Experience the Miracle of

Light and Peace

It’s such a blessing to receive letters of gratitude from our weekend retreat participants. Here’s what can happen when you open the door of darkness and step into the light of Rachel’s Vineyard of Pittsburgh.

“Don’t wait as long as I did.”

Don’t wait as long as I did to allow the light of His love, the peace of His forgiveness, and the hope of His promises to flood your heart and reawaken you to the meaning and purpose that life is intended to have. It can surely be yours if only you’ll take the step into the Vineyard.
I spent 30 years in a disordered darkness that no amount of counseling could unravel, no amount of medication could cure, and no degree of accomplishment ever erased. No pursuit — relational, professional, academic, personal or otherwise — could fill the gaping hole inside of me because I had no way to describe or address what I couldn’t consciously recognize.
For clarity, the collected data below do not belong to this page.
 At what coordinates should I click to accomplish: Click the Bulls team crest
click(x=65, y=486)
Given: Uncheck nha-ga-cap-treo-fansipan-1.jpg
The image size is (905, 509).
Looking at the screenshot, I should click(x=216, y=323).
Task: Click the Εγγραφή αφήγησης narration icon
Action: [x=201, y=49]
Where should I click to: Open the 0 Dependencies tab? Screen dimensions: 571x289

Then came the day I confided in a friend about the gravest regret of my life. He, in turn, blessed me with the suggestion that a ministry named Rachel’s Vineyard could be just what I needed to offer my wounded soul to Jesus to be healed. And that’s precisely what I experienced. I trusted the loving staff, the kindred spirits participating with me, and our precious, merciful Lord by opening a door that had been sealed since my teen years.
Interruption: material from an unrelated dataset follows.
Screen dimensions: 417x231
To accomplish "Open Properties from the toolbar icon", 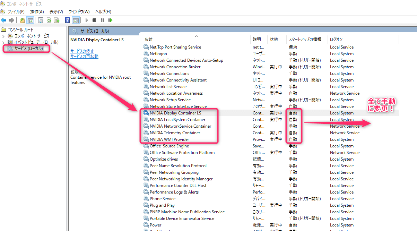I will point(41,20).
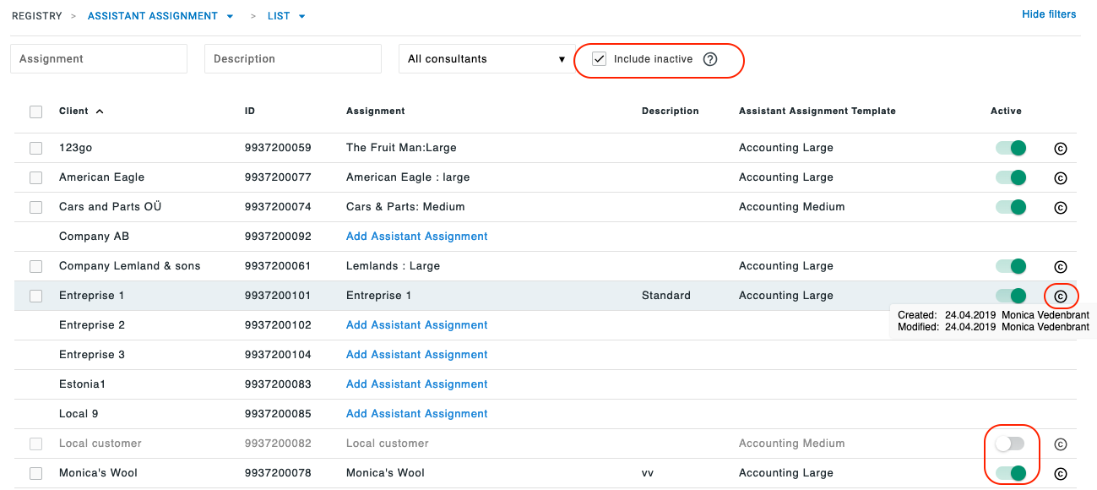1097x490 pixels.
Task: Click the info icon for Entreprise 1
Action: click(1061, 297)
“I found the healing and forgiveness I needed so deeply.”

The deep sorrow and sadness that I have as the result of the abortion is no less real, just because I am a man. I had known about Rachel’s Vineyard for many years, but I never had the courage to attend. I knew that I needed healing. It was just too painful to think about. I wasn’t prepared to deal with my pain. With the encouragement of a good friend, 22 years after the abortion, I attended a Rachel’s Vineyard retreat. I can honestly say the retreat changed my life. I will always carry the deep sorrow of the abortion. But through God’s grace and the compassion of those at the retreat, I found the healing and forgiveness I needed so deeply. As men, we are called to be strong. I encourage any man that has suffered through an abortion to have the courage to attend the retreat.
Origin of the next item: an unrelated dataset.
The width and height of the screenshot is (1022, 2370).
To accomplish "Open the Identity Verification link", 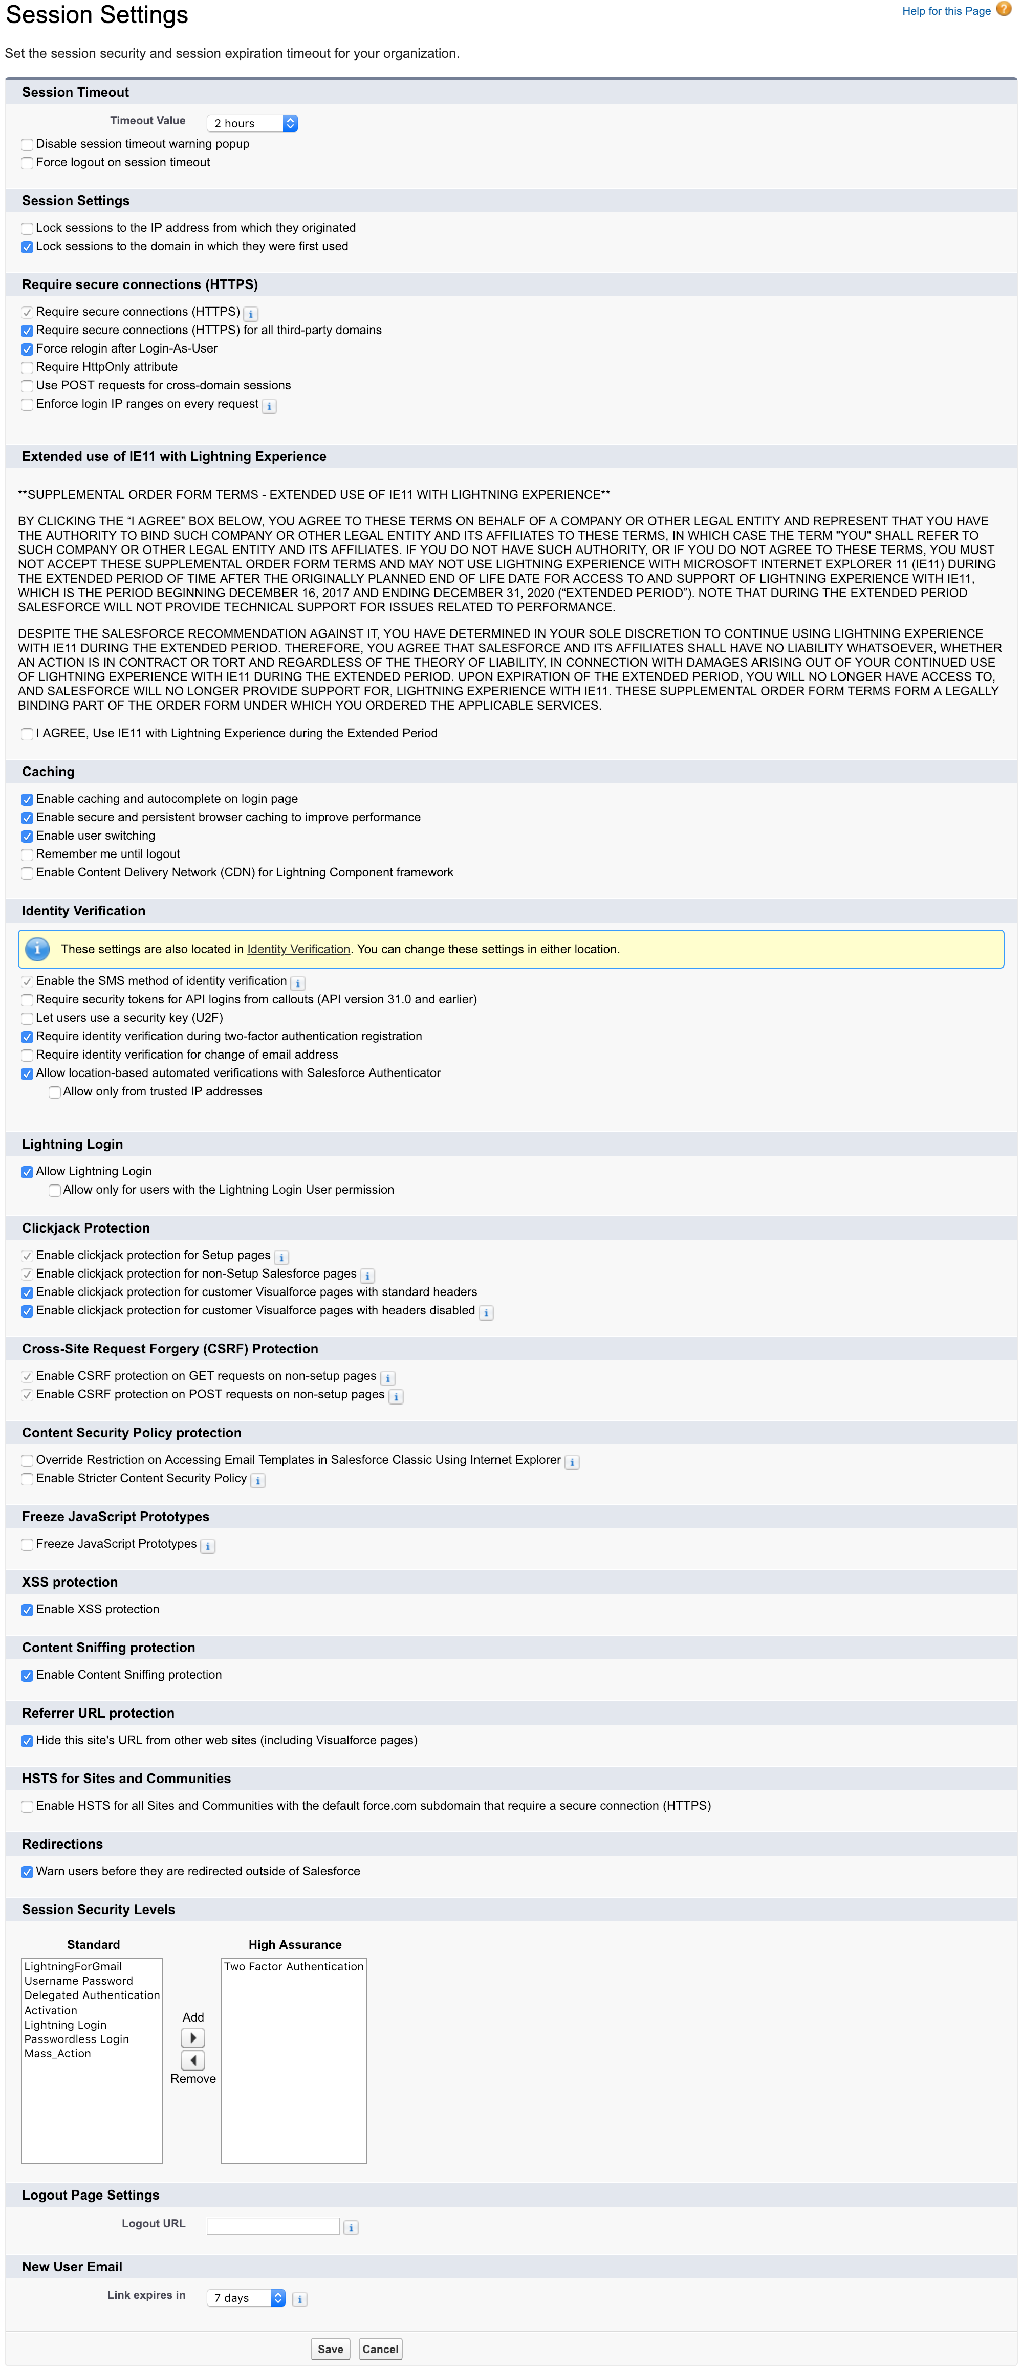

“I didn’t know what to expect and I was scared.”

I came to Rachel’s Vineyard as the sibling of several aborted brothers and sisters. I didn’t know what to expect and I was scared. I wondered what healing this retreat could possible bring me. I found healing on several levels: I processed my own grief and pain over the loss of my siblings. I grew in compassion for my parents and what they must have experienced. Most of all, I got to remember and honor my siblings, especially through the Memorial Service. I now consider these brothers and sisters an integral part of my family and I look forward to being reunited with them in heaven. Thank you, Jesus, for your love and healing!

Rachel’s Vineyard of Pittsburgh is an open invitation to surrender your sorrow and heal your troubled heart.